Dataset records Block Start

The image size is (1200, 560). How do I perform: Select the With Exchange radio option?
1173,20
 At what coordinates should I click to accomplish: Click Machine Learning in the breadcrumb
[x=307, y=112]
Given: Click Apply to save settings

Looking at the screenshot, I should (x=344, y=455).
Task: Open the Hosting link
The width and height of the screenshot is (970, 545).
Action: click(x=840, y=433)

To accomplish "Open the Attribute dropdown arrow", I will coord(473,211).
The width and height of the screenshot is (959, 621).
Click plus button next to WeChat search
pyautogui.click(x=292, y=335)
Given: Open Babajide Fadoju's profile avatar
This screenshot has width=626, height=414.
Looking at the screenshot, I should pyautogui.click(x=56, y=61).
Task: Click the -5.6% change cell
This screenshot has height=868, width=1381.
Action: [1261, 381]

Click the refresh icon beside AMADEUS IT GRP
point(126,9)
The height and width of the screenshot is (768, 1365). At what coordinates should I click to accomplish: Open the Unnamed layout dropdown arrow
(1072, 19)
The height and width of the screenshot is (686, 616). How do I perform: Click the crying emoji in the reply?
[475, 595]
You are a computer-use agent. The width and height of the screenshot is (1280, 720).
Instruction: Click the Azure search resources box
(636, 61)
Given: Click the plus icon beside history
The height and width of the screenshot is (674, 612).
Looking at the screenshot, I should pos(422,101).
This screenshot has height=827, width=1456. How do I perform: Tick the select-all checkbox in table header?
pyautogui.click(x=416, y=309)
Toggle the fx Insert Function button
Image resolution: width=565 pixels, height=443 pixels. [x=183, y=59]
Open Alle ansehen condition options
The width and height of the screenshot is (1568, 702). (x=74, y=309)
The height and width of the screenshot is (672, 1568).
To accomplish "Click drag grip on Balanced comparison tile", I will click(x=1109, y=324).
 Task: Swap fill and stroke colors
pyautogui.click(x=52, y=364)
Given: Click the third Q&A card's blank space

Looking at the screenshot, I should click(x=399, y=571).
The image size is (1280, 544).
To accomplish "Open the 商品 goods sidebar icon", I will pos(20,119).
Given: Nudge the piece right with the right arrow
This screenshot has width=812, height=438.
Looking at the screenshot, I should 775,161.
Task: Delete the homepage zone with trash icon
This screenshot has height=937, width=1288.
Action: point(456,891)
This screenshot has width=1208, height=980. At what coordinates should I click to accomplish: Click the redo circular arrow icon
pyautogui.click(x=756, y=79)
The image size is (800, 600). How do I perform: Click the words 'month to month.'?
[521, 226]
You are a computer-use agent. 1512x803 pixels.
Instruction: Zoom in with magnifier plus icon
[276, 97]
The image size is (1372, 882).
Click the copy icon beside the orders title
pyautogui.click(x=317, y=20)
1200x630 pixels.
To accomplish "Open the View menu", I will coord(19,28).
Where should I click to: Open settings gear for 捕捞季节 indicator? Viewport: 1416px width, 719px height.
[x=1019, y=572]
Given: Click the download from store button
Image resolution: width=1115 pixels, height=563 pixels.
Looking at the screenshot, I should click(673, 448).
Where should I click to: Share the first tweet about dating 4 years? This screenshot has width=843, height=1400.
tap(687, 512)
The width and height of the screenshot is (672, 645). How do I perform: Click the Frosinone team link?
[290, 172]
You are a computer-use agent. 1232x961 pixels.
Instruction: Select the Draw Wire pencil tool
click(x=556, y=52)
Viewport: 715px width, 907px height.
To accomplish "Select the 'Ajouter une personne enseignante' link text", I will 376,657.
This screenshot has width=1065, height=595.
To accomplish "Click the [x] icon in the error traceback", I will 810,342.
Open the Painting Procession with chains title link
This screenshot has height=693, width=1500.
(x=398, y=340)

Dataset records Block End

→ What you need to do
Every entry above should be retyped exactly as it appears.

→ Your solution
The image size is (1200, 560). How do I perform: Select the With Exchange radio option?
1173,20
 At what coordinates should I click to accomplish: Click Machine Learning in the breadcrumb
[x=307, y=112]
Given: Click Apply to save settings

Looking at the screenshot, I should (x=344, y=455).
Task: Open the Hosting link
The width and height of the screenshot is (970, 545).
Action: click(x=840, y=433)

To accomplish "Open the Attribute dropdown arrow", I will coord(473,211).
The width and height of the screenshot is (959, 621).
Click plus button next to WeChat search
pyautogui.click(x=292, y=335)
Given: Open Babajide Fadoju's profile avatar
This screenshot has width=626, height=414.
Looking at the screenshot, I should pyautogui.click(x=56, y=61).
Task: Click the -5.6% change cell
This screenshot has height=868, width=1381.
Action: [1261, 381]

Click the refresh icon beside AMADEUS IT GRP
point(126,9)
The height and width of the screenshot is (768, 1365). At what coordinates should I click to accomplish: Open the Unnamed layout dropdown arrow
(1072, 19)
The height and width of the screenshot is (686, 616). How do I perform: Click the crying emoji in the reply?
[475, 595]
You are a computer-use agent. The width and height of the screenshot is (1280, 720).
Instruction: Click the Azure search resources box
(636, 61)
Given: Click the plus icon beside history
The height and width of the screenshot is (674, 612).
Looking at the screenshot, I should pos(422,101).
This screenshot has height=827, width=1456. How do I perform: Tick the select-all checkbox in table header?
pyautogui.click(x=416, y=309)
Toggle the fx Insert Function button
Image resolution: width=565 pixels, height=443 pixels. [x=183, y=59]
Open Alle ansehen condition options
The width and height of the screenshot is (1568, 702). (x=74, y=309)
The height and width of the screenshot is (672, 1568).
To accomplish "Click drag grip on Balanced comparison tile", I will click(x=1109, y=324).
 Task: Swap fill and stroke colors
pyautogui.click(x=52, y=364)
Given: Click the third Q&A card's blank space

Looking at the screenshot, I should click(x=399, y=571).
The image size is (1280, 544).
To accomplish "Open the 商品 goods sidebar icon", I will pos(20,119).
Given: Nudge the piece right with the right arrow
This screenshot has width=812, height=438.
Looking at the screenshot, I should 775,161.
Task: Delete the homepage zone with trash icon
This screenshot has height=937, width=1288.
Action: point(456,891)
This screenshot has width=1208, height=980. At what coordinates should I click to accomplish: Click the redo circular arrow icon
pyautogui.click(x=756, y=79)
The image size is (800, 600). How do I perform: Click the words 'month to month.'?
[521, 226]
You are a computer-use agent. 1512x803 pixels.
Instruction: Zoom in with magnifier plus icon
[276, 97]
The image size is (1372, 882).
Click the copy icon beside the orders title
pyautogui.click(x=317, y=20)
1200x630 pixels.
To accomplish "Open the View menu", I will coord(19,28).
Where should I click to: Open settings gear for 捕捞季节 indicator? Viewport: 1416px width, 719px height.
[x=1019, y=572]
Given: Click the download from store button
Image resolution: width=1115 pixels, height=563 pixels.
Looking at the screenshot, I should click(673, 448).
Where should I click to: Share the first tweet about dating 4 years? This screenshot has width=843, height=1400.
tap(687, 512)
The width and height of the screenshot is (672, 645). How do I perform: Click the Frosinone team link?
[290, 172]
You are a computer-use agent. 1232x961 pixels.
Instruction: Select the Draw Wire pencil tool
click(x=556, y=52)
Viewport: 715px width, 907px height.
To accomplish "Select the 'Ajouter une personne enseignante' link text", I will 376,657.
This screenshot has width=1065, height=595.
To accomplish "Click the [x] icon in the error traceback", I will 810,342.
Open the Painting Procession with chains title link
This screenshot has height=693, width=1500.
(x=398, y=340)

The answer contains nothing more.